What is expected:
A word-for-word restatement of all the records is the required answer.
*** Opening of Material provided ***
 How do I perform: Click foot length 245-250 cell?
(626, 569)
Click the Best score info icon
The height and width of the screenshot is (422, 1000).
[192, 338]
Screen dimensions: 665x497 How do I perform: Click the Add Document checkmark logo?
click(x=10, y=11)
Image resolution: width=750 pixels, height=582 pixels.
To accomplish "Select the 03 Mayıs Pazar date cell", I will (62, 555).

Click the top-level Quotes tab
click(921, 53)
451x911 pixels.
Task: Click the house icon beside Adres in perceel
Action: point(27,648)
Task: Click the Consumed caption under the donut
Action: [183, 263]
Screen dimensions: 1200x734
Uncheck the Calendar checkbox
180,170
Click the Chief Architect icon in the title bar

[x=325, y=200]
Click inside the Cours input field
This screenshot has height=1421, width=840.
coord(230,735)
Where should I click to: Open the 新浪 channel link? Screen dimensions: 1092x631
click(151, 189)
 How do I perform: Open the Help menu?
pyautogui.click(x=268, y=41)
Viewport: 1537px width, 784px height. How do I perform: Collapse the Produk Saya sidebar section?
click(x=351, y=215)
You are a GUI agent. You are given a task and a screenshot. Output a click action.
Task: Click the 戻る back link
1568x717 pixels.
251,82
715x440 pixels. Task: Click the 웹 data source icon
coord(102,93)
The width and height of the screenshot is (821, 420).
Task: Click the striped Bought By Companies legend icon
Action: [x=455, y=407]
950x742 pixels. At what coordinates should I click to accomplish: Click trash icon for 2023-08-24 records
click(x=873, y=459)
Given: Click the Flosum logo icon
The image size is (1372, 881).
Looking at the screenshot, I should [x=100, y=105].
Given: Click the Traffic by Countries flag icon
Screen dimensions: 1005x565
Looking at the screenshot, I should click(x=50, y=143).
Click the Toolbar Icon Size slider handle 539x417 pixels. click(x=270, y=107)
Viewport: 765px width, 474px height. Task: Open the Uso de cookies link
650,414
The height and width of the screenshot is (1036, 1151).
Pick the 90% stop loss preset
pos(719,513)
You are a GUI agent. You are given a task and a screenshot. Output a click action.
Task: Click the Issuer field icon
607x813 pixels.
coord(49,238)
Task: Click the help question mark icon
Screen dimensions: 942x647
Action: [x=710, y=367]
*** Close of Material provided ***
Solution:
 How do I perform: Click foot length 245-250 cell?
(626, 569)
Click the Best score info icon
The height and width of the screenshot is (422, 1000).
[192, 338]
Screen dimensions: 665x497 How do I perform: Click the Add Document checkmark logo?
click(x=10, y=11)
Image resolution: width=750 pixels, height=582 pixels.
To accomplish "Select the 03 Mayıs Pazar date cell", I will (62, 555).

Click the top-level Quotes tab
click(921, 53)
451x911 pixels.
Task: Click the house icon beside Adres in perceel
Action: point(27,648)
Task: Click the Consumed caption under the donut
Action: [183, 263]
Screen dimensions: 1200x734
Uncheck the Calendar checkbox
180,170
Click the Chief Architect icon in the title bar

[x=325, y=200]
Click inside the Cours input field
This screenshot has height=1421, width=840.
coord(230,735)
Where should I click to: Open the 新浪 channel link? Screen dimensions: 1092x631
click(151, 189)
 How do I perform: Open the Help menu?
pyautogui.click(x=268, y=41)
Viewport: 1537px width, 784px height. How do I perform: Collapse the Produk Saya sidebar section?
click(x=351, y=215)
You are a GUI agent. You are given a task and a screenshot. Output a click action.
Task: Click the 戻る back link
1568x717 pixels.
251,82
715x440 pixels. Task: Click the 웹 data source icon
coord(102,93)
The width and height of the screenshot is (821, 420).
Task: Click the striped Bought By Companies legend icon
Action: [x=455, y=407]
950x742 pixels. At what coordinates should I click to accomplish: Click trash icon for 2023-08-24 records
click(x=873, y=459)
Given: Click the Flosum logo icon
The image size is (1372, 881).
Looking at the screenshot, I should [x=100, y=105].
Given: Click the Traffic by Countries flag icon
Screen dimensions: 1005x565
Looking at the screenshot, I should click(x=50, y=143).
Click the Toolbar Icon Size slider handle 539x417 pixels. click(x=270, y=107)
Viewport: 765px width, 474px height. Task: Open the Uso de cookies link
650,414
The height and width of the screenshot is (1036, 1151).
Pick the 90% stop loss preset
pos(719,513)
You are a GUI agent. You are given a task and a screenshot. Output a click action.
Task: Click the Issuer field icon
607x813 pixels.
coord(49,238)
Task: Click the help question mark icon
Screen dimensions: 942x647
Action: [x=710, y=367]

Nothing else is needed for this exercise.